Campanadas de inocencia... estrepitoso fulgor inducido por descuidos divinos. Debo partir ya. No puedo dejar que el sol descubra mi paradero, es prioridad adentrarme en lo desconocido para escapar de lo que no quiero volver a ver, ni sentir, ni oír. Aube vuelve a mi mente, siempre lo hace. Es como si su manto espiritual aún siguiera cuidando de mí, como solía hacerlo cuando estaba conmigo, siempre pendiente de la importancia de lo que yo dejaba ─y aún dejo─ pasar. ¿Puedo hacerlo solo? ¿Puedo pasar la prueba que se me ha impuesto? Tal vez sí... pero, ¿para qué serviría entonces? Sigo envuelto en el estado mas absurdo que la humanidad haya inventado en toda su aberrante historia. Puedo distinguir que nada me atrapa del futuro pero, aún así, vivo y busco seguir viviendo.
¡Oh maravillosa estrella que te posas sobre mi memoria! ¡Oh andar sempiterno de la sapiencia impoluta! Cae sobre mí con toda tu fuerza y revienta mi cabeza contra una roca hasta que mi sangre renueve en tus manos la humedad que el dolor y el llanto te han quitado. Muele a pedazos este corazón que no sabe por qué palpita sin verte; arráncalo de este ataúd de carne que acerroja mi alma, arráncalo y cómetelo para poder darme paz. Si el sentir no es nada al no tenerte, si maldecir no hará que estés de nuevo besando con dulzura mis cabellos o acariciando mis manos para darme esperanzas ¿Por qué continúo haciéndolo? Son fútiles los intentos de reconciliación con los recuerdos, no puedo barrer las cenizas de mis errores y pretender que, sin que nada se corrompa, en un estado de infinita armonía, los parámetros de realidad que se envolvían en mi sien, reconciliados por nuestras mentes, reaparezcan, súbitamente, reestablecidos como orden primordial de la rutina.

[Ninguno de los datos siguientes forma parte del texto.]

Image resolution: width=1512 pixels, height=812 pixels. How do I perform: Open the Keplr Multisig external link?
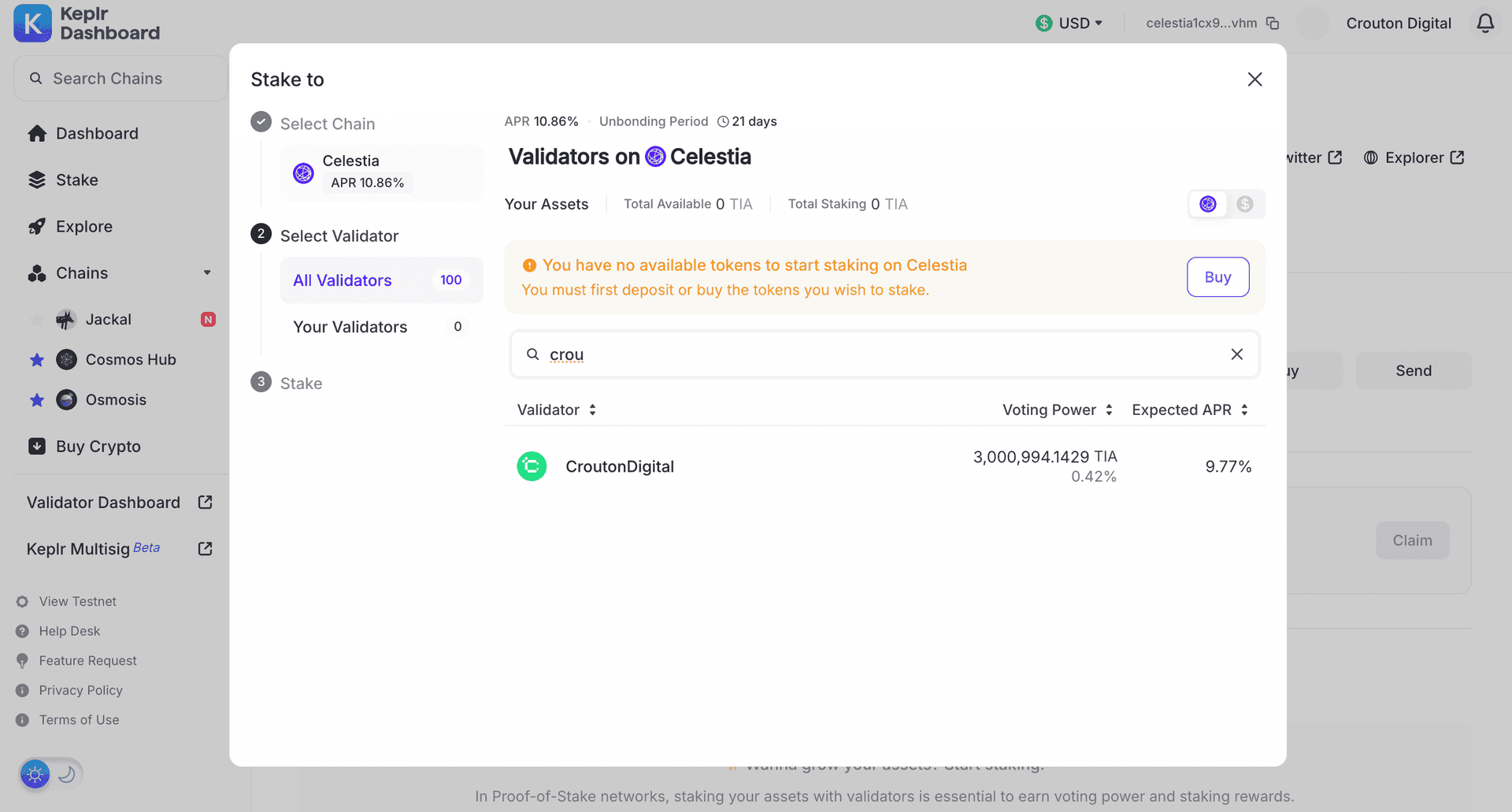tap(205, 549)
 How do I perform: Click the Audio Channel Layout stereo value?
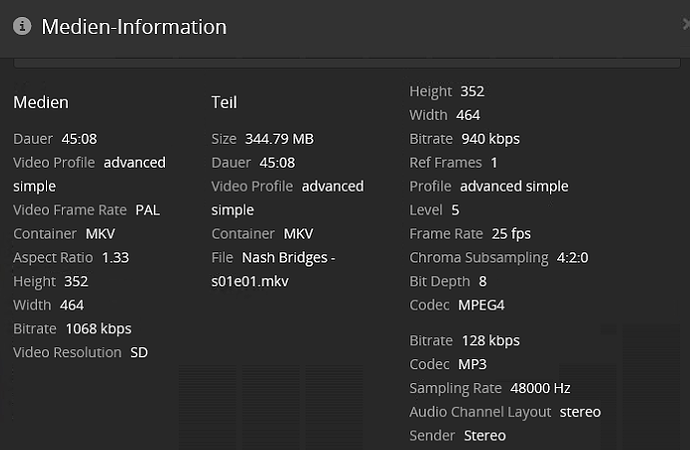tap(580, 412)
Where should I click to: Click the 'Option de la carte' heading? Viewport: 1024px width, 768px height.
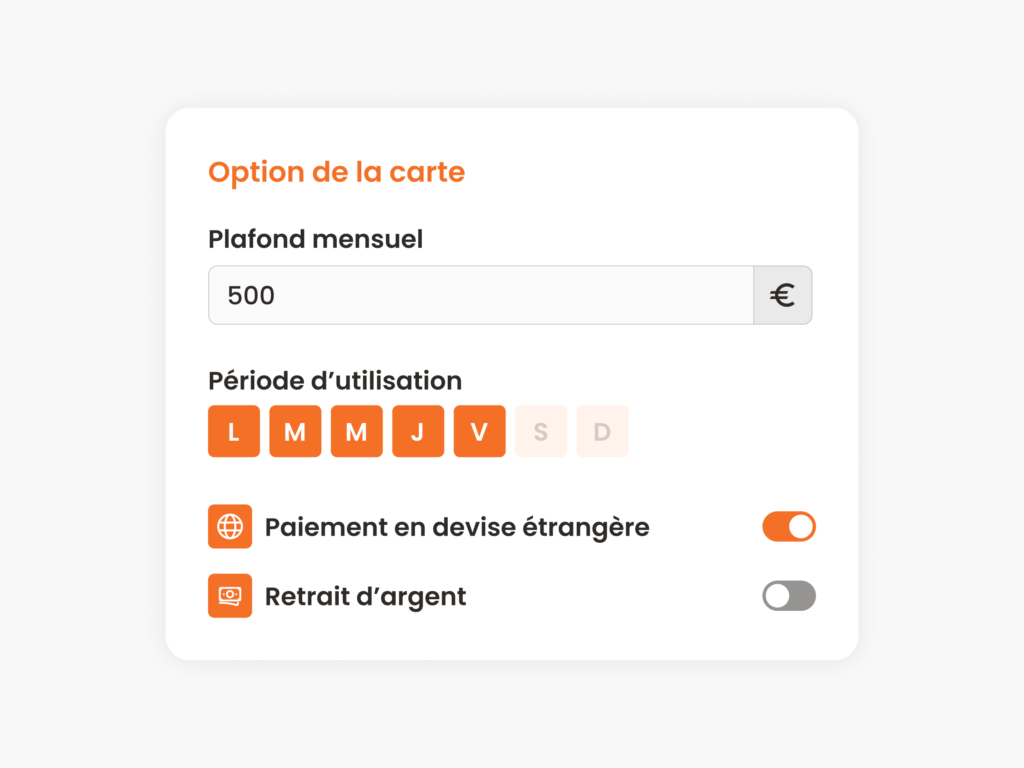pos(336,172)
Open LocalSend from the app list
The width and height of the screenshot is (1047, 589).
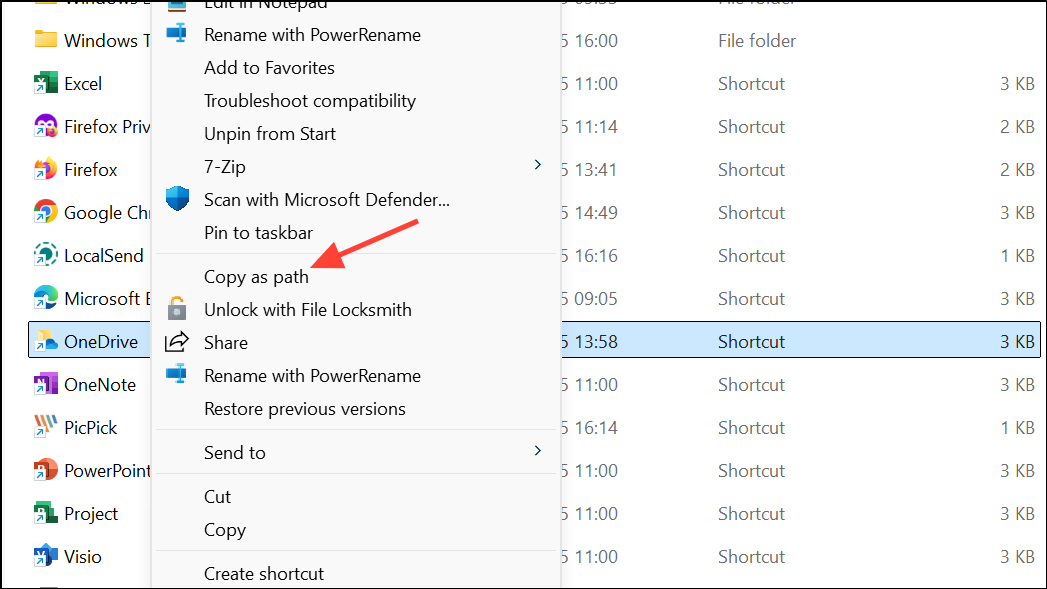click(95, 255)
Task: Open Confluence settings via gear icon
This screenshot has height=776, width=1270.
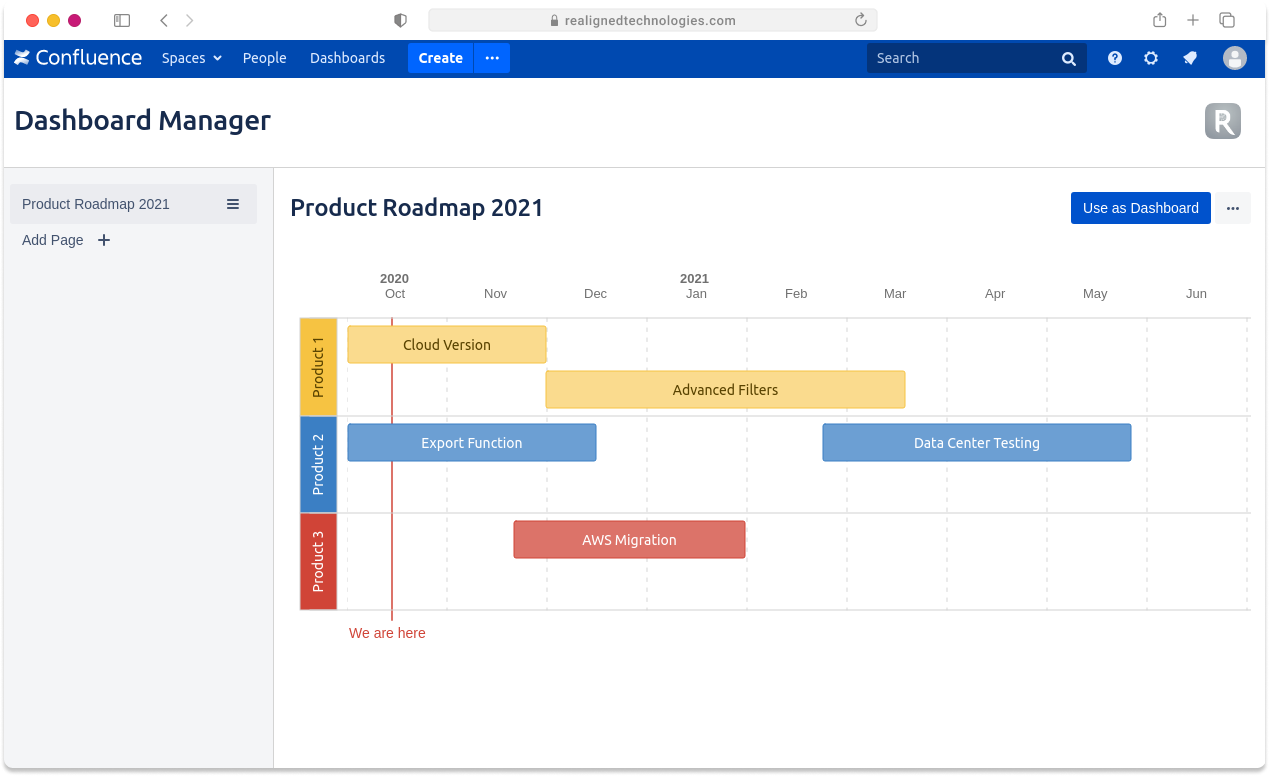Action: tap(1151, 58)
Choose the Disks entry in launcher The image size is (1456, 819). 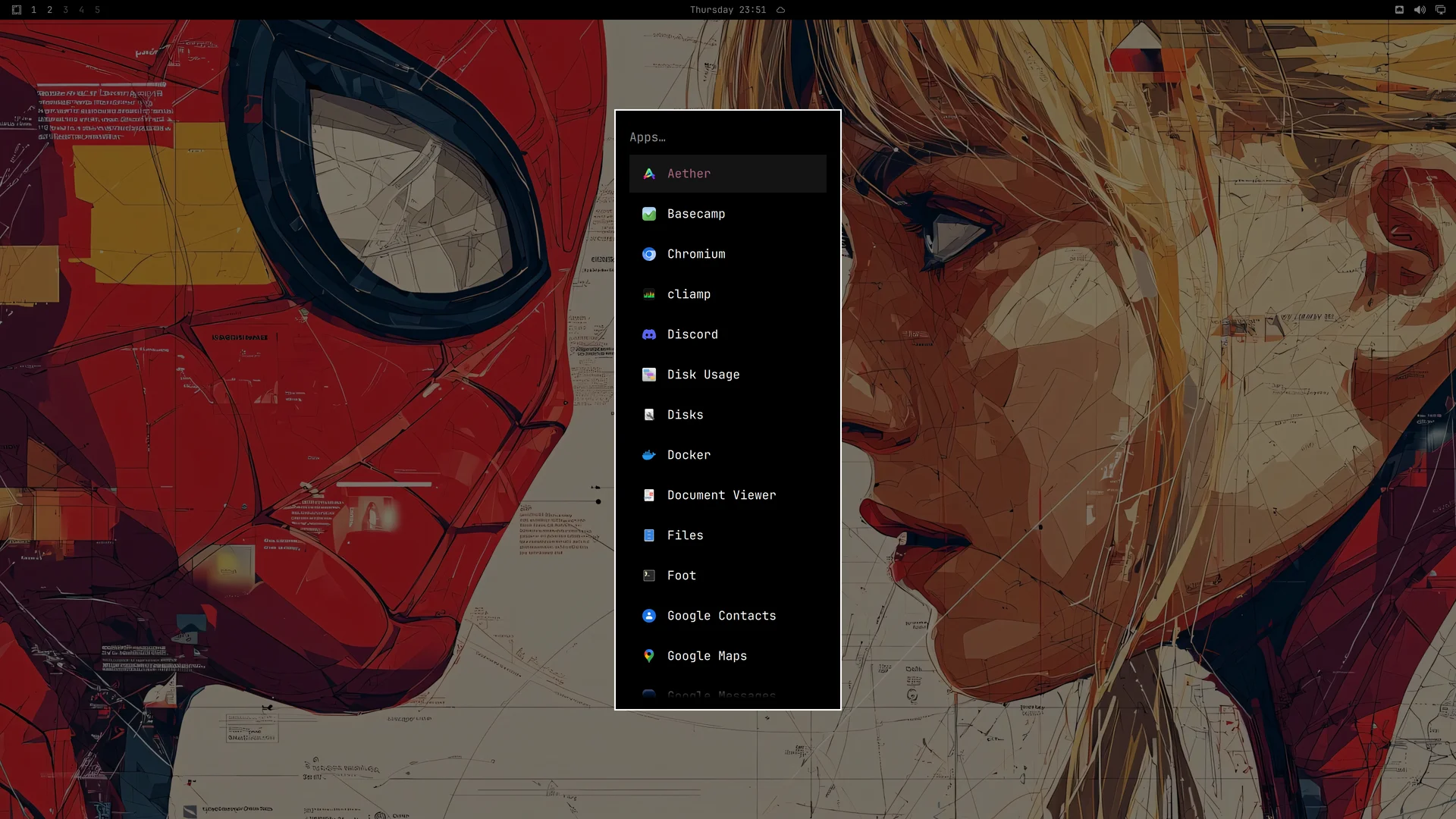[x=728, y=415]
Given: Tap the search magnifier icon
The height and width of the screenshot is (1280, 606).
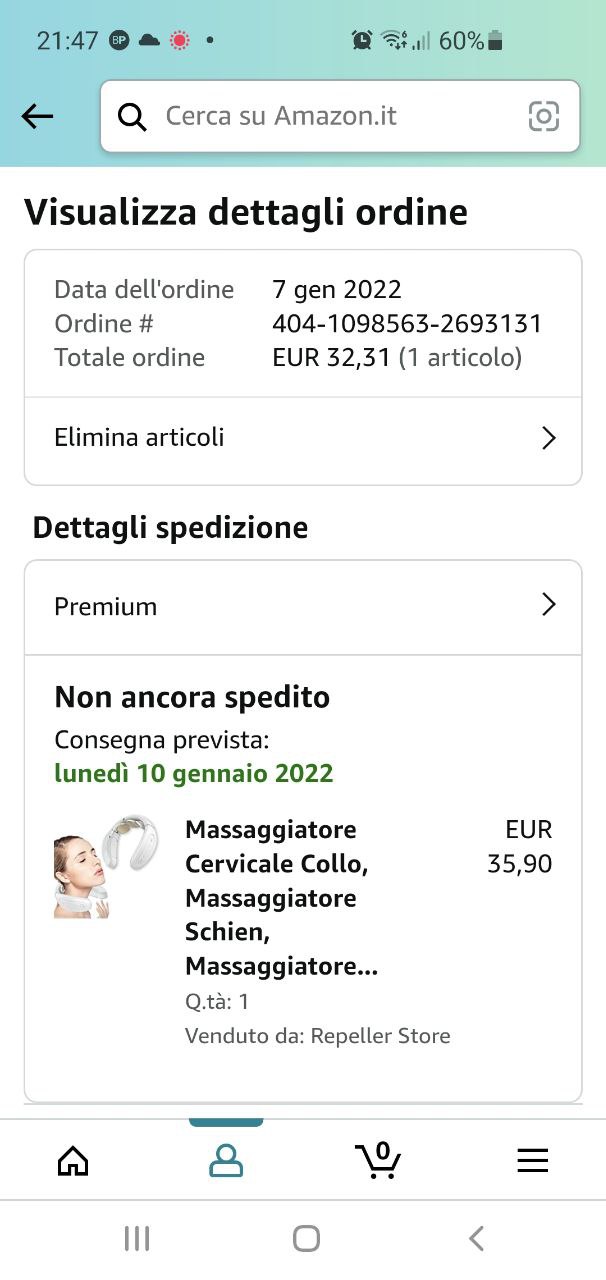Looking at the screenshot, I should tap(132, 117).
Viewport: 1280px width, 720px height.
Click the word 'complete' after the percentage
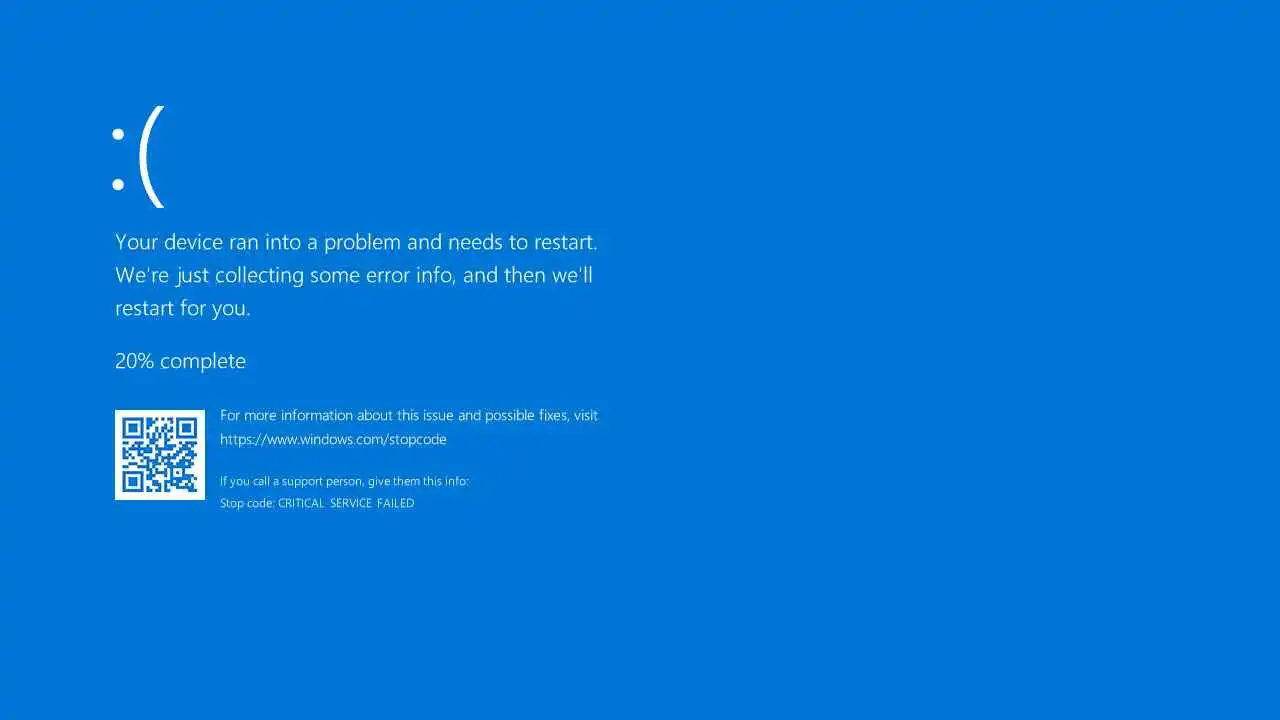(203, 362)
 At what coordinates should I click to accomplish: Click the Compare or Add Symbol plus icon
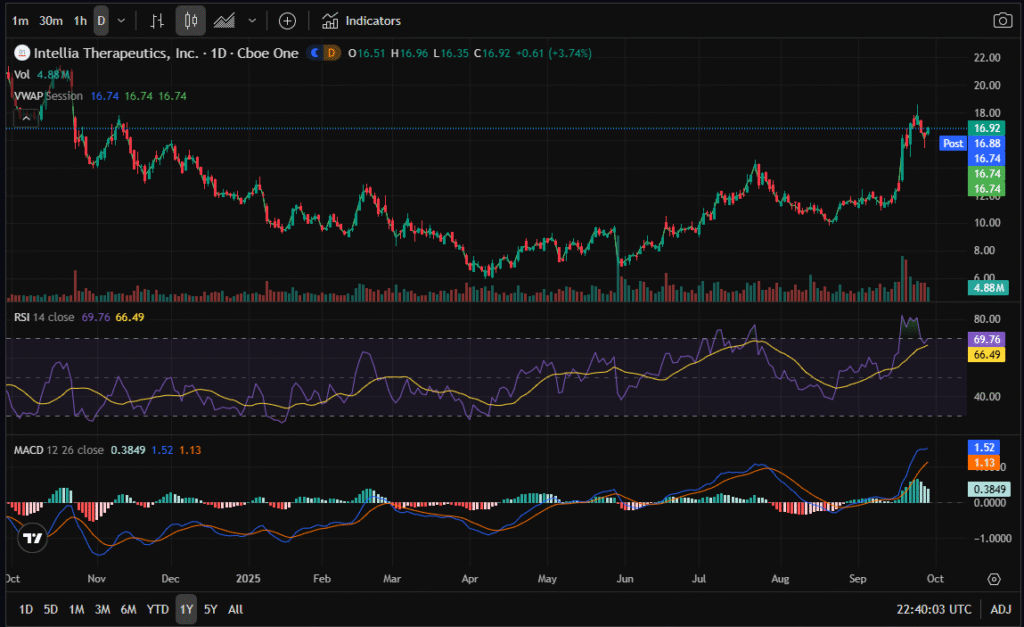pos(287,20)
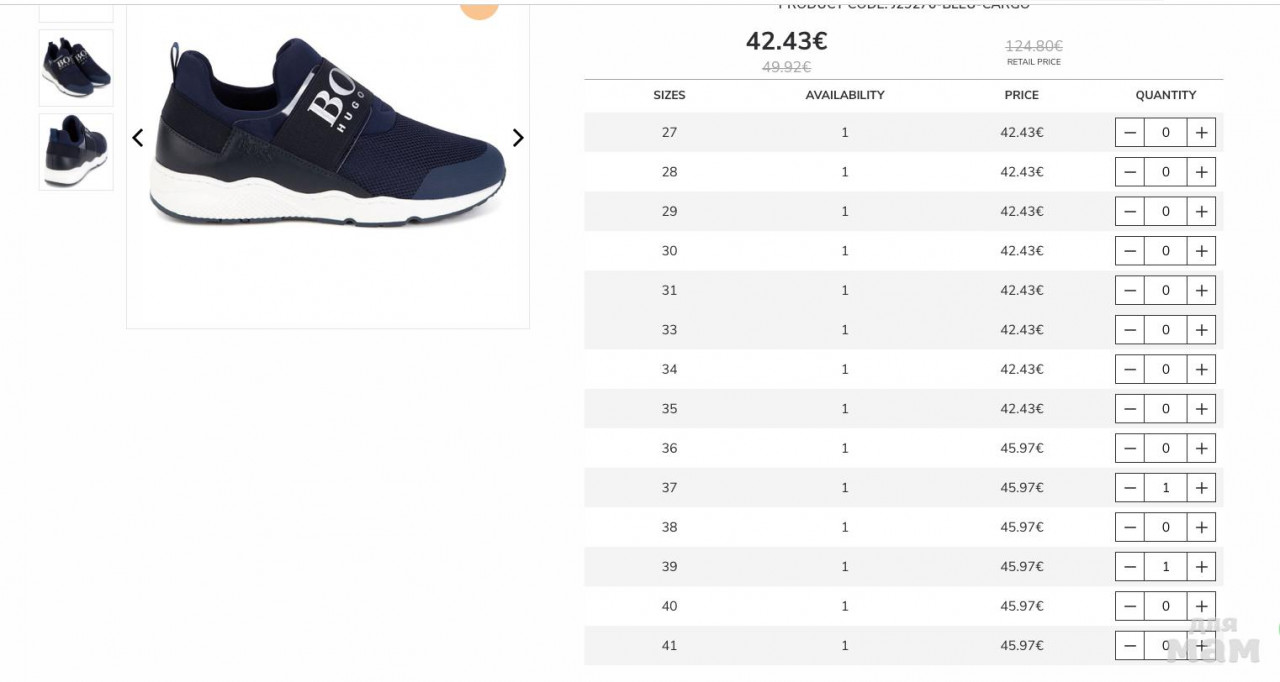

¡Oh maravillosa estrella que te posas sobre mi memoria! ¡Oh andar sempiterno de la sapiencia impoluta! No reniegues de tu idiosincrasia celestial al caer solemnemente sobre las planicies de lo oculto. Arrójame al mar hasta ahogarme en los abismos que rebozan de monstruosas apariciones desconocidas. No es vivir no poder abrazarte, no es sentir no poder tocarte, no es justo que el demonio que carcome nuestros cuerpos nos haya separado tan terroríficamente. No es humano el ser... si no soy contigo.
¡Oh maravillosa estrella que te posas sobre mi memoria! ¡Oh andar sempiterno de la sapiencia impoluta! ¡Oh majestuoso llamado de idiotez! ¡Oh parálisis de conciencia... paréntesis callejero que se nutre del pasado envuelto en sábanas de azufre! Calma esta sed de muerte que persigue mis huellas, aunque sea, hasta que descubra cómo poder retomar el rumbo de mis pasos.